One final map using the same data is shown below. This time, I have used only two classes but it's still the same data. What I've done here is use the March 2015 average UK house price (£273,000) to show which areas are above and which are below this point. This is an example of using data classification to draw attention to a particular issue (in this case, relative high prices in a UK context). Not everyone who does this kind of thing is open and honest about it of course, but sometimes it can be an effective way to make a point.

Let's all move to Barking and Dagenham

Which of the above maps are most accurate and truthful? Well, they all use the same data and none of them are wrong so surely it's all just a matter of interpretation and personal preference? I don't think so. For me, the manual classification showing area counts is the most appropriate for my purposes - the class breaks have some logic to them in relation to the topic they relate to, the map reader can tell (rather than infer) how the data are distributed across classes, and there is a reasonable level of variation within and across London Boroughs - unlike the natural breaks or equal interval versions.

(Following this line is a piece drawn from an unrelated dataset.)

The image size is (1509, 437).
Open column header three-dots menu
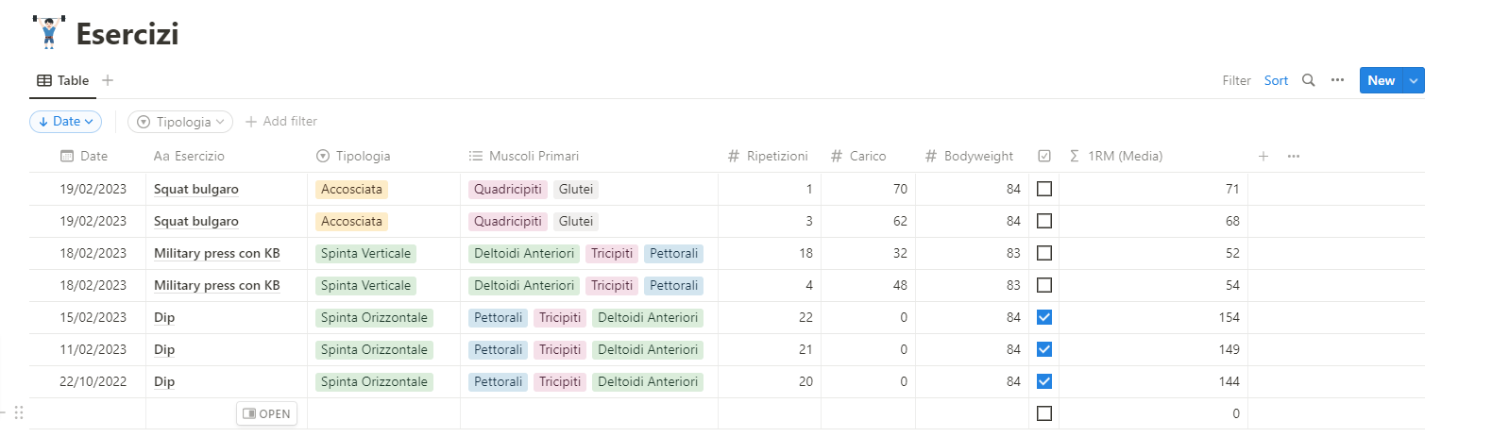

Mind you, I quite like the potency of the last map, but I just did that to make a point I was interested in. The real message here is that you can draw different conclusions from a single dataset depending upon how you classify and map it. This is a really obvious point but is quite often overlooked by analysts who are, unsurprisingly, 'primarily concerned with their own proper business', as Anscombe said.

Data: house price data from HM Land Registry, Price Paid Data. Boundary data from GeoLytix.

Software: QGIS 2.10.

Citation: Anscombe, F. J. (1973). Graphs in statistical analysis. The American Statistician, 27(1), 17-21.